I spent a spell sitting on a crossbeam spanning the turned earth, munching almonds, and watching the soil. Overturning a spot of leaves with a twig revealed an acorn. Setting down my stick, I cracked the acorn. Carefully prying it apart, I could see hundreds of tiny insect eggs.

Uh oh.

I laid both sides egg-side up on my beam in the sunlight. I set about to find more acorns, disturb the eggs, and hopefully reduce spring infestations of detrimental life.

Things I learned today:
1) Acorns do not belong in garden mulch.
2) Weed eaters are an art form to utilize well. I require more practice, for following a concrete drive in a straight manner was never required in my country childhood.

Seeds ordered!

I ordered seeds last night for my next garden. Among the new varieties include melons, winter squash, and strawberries which are all new to me and my garden.

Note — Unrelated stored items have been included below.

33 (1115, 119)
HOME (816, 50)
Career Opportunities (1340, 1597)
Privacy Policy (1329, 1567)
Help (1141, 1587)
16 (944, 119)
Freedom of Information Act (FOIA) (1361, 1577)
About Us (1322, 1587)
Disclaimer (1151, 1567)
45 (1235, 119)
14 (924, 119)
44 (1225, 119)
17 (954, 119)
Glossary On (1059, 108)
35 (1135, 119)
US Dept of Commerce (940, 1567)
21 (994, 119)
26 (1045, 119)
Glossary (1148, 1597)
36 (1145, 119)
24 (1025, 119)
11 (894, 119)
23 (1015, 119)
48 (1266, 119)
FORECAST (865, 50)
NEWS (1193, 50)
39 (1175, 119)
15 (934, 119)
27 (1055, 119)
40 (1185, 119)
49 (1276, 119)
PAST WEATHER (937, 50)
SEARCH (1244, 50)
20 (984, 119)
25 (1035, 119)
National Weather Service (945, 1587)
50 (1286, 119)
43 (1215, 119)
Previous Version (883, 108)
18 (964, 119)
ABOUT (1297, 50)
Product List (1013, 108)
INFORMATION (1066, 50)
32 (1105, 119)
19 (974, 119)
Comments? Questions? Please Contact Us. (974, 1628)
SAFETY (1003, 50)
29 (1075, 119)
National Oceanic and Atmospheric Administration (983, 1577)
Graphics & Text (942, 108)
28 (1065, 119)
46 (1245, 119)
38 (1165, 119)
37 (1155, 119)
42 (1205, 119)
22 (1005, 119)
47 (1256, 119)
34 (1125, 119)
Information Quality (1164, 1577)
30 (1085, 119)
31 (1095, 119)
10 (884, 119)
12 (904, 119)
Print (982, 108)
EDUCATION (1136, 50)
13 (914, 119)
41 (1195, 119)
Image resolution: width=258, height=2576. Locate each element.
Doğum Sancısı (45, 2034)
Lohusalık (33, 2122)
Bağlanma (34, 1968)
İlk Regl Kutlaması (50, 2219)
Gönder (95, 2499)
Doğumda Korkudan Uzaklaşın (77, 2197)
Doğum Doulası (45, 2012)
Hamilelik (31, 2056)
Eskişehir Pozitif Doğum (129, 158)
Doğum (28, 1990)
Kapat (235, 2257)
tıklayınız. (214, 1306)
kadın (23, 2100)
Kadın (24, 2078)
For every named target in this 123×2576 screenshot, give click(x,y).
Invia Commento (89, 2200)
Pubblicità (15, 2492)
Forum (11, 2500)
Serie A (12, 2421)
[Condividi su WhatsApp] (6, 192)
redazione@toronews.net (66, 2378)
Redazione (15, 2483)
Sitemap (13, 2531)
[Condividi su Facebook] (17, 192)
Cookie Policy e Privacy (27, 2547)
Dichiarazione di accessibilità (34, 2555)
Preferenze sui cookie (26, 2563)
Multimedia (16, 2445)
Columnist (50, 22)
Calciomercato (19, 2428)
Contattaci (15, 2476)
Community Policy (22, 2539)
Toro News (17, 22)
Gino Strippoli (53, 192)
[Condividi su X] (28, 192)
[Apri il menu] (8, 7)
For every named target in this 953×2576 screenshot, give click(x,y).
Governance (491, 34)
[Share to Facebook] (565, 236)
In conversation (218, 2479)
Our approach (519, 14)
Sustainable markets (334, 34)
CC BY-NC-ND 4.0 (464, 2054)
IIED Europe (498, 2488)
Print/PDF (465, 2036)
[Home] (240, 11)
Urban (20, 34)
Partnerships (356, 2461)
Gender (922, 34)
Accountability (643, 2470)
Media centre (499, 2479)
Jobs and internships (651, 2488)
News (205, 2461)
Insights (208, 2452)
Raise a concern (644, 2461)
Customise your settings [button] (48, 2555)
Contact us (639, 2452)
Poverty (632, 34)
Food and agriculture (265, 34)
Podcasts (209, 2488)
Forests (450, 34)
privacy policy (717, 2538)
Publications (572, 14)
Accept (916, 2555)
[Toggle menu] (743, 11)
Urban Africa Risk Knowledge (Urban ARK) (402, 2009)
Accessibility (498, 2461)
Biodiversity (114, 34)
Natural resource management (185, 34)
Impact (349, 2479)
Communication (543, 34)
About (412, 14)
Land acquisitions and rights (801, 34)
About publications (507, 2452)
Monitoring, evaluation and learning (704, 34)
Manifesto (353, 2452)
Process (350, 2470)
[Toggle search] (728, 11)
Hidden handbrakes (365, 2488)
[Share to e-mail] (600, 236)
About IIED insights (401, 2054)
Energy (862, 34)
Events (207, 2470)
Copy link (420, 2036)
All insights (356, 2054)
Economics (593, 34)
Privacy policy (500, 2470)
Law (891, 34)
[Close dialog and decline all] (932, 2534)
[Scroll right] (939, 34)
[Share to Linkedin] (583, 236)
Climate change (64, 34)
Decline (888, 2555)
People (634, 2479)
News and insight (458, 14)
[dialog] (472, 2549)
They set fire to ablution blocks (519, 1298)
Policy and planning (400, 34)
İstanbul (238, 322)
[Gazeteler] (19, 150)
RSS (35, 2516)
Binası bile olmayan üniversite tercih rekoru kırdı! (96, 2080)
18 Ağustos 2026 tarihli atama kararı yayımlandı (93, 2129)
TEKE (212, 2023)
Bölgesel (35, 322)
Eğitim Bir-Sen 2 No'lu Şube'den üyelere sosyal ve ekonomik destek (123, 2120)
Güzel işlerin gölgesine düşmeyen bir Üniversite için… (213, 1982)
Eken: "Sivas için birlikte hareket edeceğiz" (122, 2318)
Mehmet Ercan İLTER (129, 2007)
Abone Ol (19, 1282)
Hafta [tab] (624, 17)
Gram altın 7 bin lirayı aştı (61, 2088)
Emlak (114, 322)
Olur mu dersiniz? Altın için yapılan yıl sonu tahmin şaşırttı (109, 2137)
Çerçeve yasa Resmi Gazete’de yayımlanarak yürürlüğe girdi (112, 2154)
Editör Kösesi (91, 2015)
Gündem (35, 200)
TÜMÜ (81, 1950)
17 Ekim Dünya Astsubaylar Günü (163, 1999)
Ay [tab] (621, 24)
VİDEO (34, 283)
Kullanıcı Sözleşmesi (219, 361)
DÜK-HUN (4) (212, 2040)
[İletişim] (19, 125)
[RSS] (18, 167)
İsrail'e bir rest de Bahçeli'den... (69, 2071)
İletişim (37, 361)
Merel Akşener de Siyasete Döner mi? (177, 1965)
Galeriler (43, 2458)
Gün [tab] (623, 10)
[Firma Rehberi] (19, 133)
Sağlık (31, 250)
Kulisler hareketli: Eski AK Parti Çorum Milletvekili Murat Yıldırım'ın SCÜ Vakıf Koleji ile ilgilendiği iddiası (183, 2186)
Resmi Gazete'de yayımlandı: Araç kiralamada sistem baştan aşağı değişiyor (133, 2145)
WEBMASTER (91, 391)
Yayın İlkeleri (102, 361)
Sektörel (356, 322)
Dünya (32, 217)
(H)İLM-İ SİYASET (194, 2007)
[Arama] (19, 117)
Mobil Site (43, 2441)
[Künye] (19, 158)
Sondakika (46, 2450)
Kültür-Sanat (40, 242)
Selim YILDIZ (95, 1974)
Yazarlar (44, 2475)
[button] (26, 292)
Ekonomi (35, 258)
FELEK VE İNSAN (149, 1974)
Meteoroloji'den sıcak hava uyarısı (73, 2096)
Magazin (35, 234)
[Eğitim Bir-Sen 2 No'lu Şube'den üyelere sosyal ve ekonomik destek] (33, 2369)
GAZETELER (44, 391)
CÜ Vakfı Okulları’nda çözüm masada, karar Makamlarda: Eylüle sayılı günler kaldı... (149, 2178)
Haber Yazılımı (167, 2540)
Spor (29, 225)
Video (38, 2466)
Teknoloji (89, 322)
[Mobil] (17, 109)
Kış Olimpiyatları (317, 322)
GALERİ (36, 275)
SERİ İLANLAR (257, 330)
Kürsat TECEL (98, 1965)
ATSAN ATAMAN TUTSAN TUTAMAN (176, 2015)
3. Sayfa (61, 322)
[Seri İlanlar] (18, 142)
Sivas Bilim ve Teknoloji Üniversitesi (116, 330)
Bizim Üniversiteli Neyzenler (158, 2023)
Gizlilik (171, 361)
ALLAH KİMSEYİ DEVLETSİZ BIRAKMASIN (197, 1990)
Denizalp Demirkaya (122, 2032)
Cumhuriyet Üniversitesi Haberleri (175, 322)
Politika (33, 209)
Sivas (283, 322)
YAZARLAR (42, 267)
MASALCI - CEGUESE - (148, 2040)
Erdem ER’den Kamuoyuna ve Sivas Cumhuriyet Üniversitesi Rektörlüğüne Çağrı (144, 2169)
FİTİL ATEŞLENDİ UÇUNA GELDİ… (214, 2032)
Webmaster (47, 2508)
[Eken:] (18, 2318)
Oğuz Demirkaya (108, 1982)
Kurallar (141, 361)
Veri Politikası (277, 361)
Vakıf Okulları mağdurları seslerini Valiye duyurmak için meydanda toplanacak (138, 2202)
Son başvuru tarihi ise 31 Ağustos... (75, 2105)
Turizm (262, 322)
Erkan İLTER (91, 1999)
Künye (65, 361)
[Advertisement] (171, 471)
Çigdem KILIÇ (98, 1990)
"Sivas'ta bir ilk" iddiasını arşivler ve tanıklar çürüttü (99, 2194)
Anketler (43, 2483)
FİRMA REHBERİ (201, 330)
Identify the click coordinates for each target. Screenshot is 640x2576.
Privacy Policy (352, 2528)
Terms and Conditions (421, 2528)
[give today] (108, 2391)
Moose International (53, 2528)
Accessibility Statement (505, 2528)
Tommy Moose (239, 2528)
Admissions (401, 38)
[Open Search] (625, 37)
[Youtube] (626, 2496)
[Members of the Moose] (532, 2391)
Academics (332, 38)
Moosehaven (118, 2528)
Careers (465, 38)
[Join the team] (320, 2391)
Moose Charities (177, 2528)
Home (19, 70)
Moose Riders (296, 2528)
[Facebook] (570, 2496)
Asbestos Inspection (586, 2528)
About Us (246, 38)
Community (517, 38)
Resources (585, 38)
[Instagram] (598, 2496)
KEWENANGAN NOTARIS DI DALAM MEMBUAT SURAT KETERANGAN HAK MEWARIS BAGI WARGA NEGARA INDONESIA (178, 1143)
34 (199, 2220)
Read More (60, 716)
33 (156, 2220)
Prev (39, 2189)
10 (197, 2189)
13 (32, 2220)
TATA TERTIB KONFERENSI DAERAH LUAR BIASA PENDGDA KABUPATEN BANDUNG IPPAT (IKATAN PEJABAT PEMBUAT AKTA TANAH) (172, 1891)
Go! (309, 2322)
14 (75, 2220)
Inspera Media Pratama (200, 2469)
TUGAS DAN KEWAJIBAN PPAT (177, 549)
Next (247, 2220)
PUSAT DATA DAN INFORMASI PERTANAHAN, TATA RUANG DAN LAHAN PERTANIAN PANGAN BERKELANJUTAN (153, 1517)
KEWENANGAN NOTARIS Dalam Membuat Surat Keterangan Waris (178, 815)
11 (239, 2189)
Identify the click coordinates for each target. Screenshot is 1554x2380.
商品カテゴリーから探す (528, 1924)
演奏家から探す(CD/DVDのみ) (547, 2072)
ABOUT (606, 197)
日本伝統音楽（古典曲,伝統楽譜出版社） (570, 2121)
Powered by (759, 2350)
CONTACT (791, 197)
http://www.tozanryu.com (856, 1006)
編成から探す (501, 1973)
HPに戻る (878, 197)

Today I broke ground on adding another 50 square feet to my 5′ x 20′ bed. It’s wet and muddy work this time of year. The grass and weeds dislodge easily in the damp soil with my spading fork. The heavy clay clings to the prongs. Every few pries requires clearing the tool with the side of the sole of my shoe. After about 10 square feet. I’m ready for a different task.

Digging a new bed is hard labor, and it’s been nearly a year since I last did the work. It will be nice to get back into “gardening shape” but it will take time, so 10 square feet at a time is it for now.

I moved back to the rear fence to continue removing the vines that had taken deep root there. There had been a two foot span of earth, between a chain link fence and a privacy fence. It had come to fill with vines, leaves, and other debris over the last decade, I assume. My lovely other half had removed the chain link two weeks ago and begun removal of the hackberries and more intertwined vines. He was busy wrestling, literally, with a toilet repair project so I thought to lend a hand.

I finished by using my new Hori Hori to uproot a handful of volunteer Red Romaine, Green Oakleaf, and Black Simpson heads to move the out of harm’s way (in the path of the garden plot expansion) and into the garden.

After cleaning my spade, spading fork, and hori hori, it was time to go indoors for a snack of diced strawberries and yogurt.

Things I learned today, thanks to The Heirloom Life Gardener:

  1. Do not compost tomato plants (oops!) Apparently the diseases that afflict tomato plants build up in the garden over time. Best to burn or toss.
  2. Only mist carrot seeds for germination. A full watering will prevent sprouting. (This explains my 2% germination rate across five varieties from three seed companies this fall.)
  3. Squash bugs are as hard to kill organically as I’d come to discover. Well, poo.